In the coming months we will be voting for a candidate. As polls have been showing, Bernie Sanders is quickly gaining support, while Hillary, the presumed favorite, is losing her lead and, in some polls, already behind. It really depends on who you ask, but there is definitely support for Bernie out there. Is it enough to defeat Hillary in the democratic party is the real question that needs to be addressed.
The Democratic party has a built-in system to eliminate popular candidates with the populace but not as favorable to party leaders by the way of Super Delegates. Super Delegates carry just about 20% of the voting power in the nomination of a Democratic presidential candidate. These Super Delegates do not have to answer to a voting public. They do not have to follow what the people have voted and they can make a choice solely on their personal discretion or relationship with the candidates.
In a tight race, which this one will surely be, it is very likely that Bernie could win the electorate primary pledges but he could lose the nomination by way of his peers. There are 4047 total pledges to be made in the party, 794 by the super delegates. As far as the remaining pledges go they are calculated by the percentage of votes in the primary election of each state. I'll use my home state of PA as an example of how the party could seal the election fate without the approval of the people.
PA has a total of 210 pledges, 189 are designated by the percentage of the vote that a candidate receives. There are three candidates, one of which is very far behind and likely to be a non factor. It is possible that the votes come in around 54% Bernie, 45% clinton, 1% O'malley.

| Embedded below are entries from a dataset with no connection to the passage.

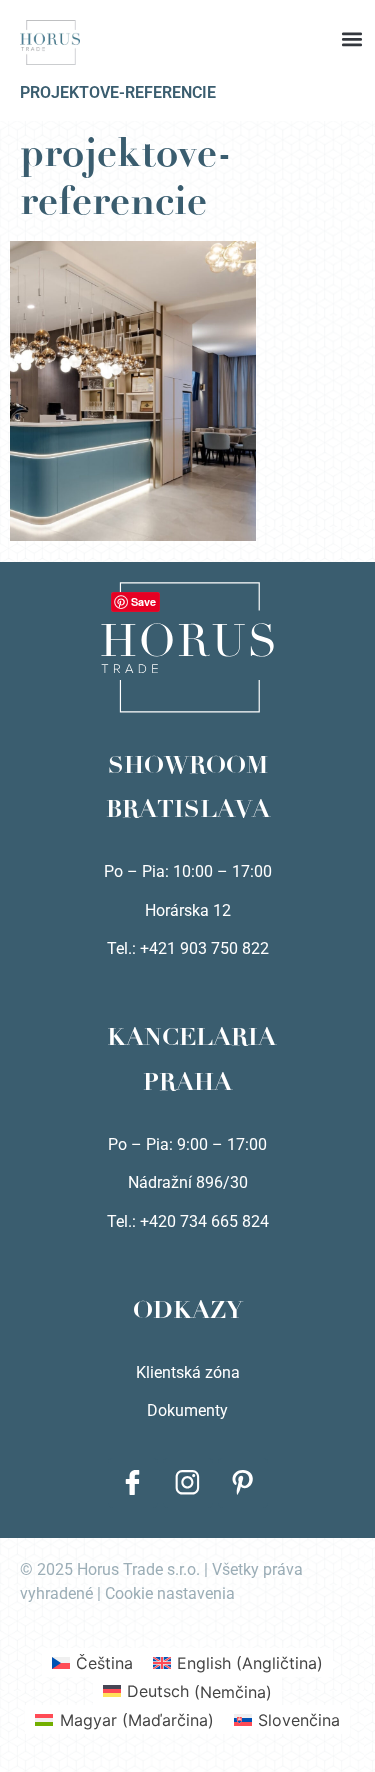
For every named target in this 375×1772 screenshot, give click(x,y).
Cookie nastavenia (170, 1593)
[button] (188, 20)
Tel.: (123, 1221)
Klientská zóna (188, 1372)
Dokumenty (187, 1410)
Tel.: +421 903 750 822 (188, 948)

That is a pretty wide margin of win for all intensive popular vote purpose. That would be 102 pledges for bernie, 87 for clinton. What the Super Delegates vote can clearly sway the victory. Deep party favors will be running thick in this race and if 18 of the 21 were to go Clinton, because she owes them favors or banks buy them or someone else buys them, Bernie is out despite the popular vote. As the race is tighter it would take less and less Super delegate votes to turn the tides.
Bernie is very likely to win a good chunk of states. I doubt it will be a landslide in any one and I believe Hillary is likely to win a few as well. I really hope that the DNC does not pull a Gore vs Bush on its own people, but I wouldn't put it past them.